#### What is required:
Give back, exactly and with nothing added, the lines that run from the one containing "You are a GUI" to the final line below.

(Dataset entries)
+++++

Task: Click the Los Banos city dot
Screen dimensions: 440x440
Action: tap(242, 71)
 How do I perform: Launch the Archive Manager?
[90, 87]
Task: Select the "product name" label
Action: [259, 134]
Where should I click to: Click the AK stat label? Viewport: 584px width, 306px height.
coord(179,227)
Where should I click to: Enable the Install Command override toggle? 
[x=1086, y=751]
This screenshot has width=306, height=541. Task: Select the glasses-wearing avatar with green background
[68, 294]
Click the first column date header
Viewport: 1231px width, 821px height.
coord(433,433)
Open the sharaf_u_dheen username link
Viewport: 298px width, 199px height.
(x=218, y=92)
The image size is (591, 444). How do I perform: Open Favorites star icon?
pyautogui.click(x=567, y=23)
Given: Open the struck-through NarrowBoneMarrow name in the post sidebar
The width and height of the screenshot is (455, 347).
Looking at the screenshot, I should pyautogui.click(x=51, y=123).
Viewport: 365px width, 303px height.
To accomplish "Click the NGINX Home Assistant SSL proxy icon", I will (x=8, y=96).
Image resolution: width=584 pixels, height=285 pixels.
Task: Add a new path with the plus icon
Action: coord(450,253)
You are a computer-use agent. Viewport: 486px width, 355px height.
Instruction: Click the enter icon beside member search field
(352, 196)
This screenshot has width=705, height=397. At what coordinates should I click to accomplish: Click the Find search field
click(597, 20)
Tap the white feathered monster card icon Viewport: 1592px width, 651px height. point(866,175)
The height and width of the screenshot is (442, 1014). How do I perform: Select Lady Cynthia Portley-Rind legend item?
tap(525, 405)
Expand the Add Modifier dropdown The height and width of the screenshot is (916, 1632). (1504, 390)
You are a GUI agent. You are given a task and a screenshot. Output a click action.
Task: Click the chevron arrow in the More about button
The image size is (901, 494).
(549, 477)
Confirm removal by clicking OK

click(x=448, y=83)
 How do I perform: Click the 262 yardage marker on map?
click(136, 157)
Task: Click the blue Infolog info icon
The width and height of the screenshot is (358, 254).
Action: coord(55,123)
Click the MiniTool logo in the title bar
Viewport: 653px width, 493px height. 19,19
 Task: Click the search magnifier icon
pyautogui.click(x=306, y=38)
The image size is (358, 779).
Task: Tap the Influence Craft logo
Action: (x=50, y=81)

+++++

#### Completed task:
You are a GUI agent. You are given a task and a screenshot. Output a click action.
Task: Click the chevron arrow in the More about button
The image size is (901, 494).
(549, 477)
Confirm removal by clicking OK

click(x=448, y=83)
 How do I perform: Click the 262 yardage marker on map?
click(136, 157)
Task: Click the blue Infolog info icon
The width and height of the screenshot is (358, 254).
Action: coord(55,123)
Click the MiniTool logo in the title bar
Viewport: 653px width, 493px height. 19,19
 Task: Click the search magnifier icon
pyautogui.click(x=306, y=38)
The image size is (358, 779).
Task: Tap the Influence Craft logo
Action: (x=50, y=81)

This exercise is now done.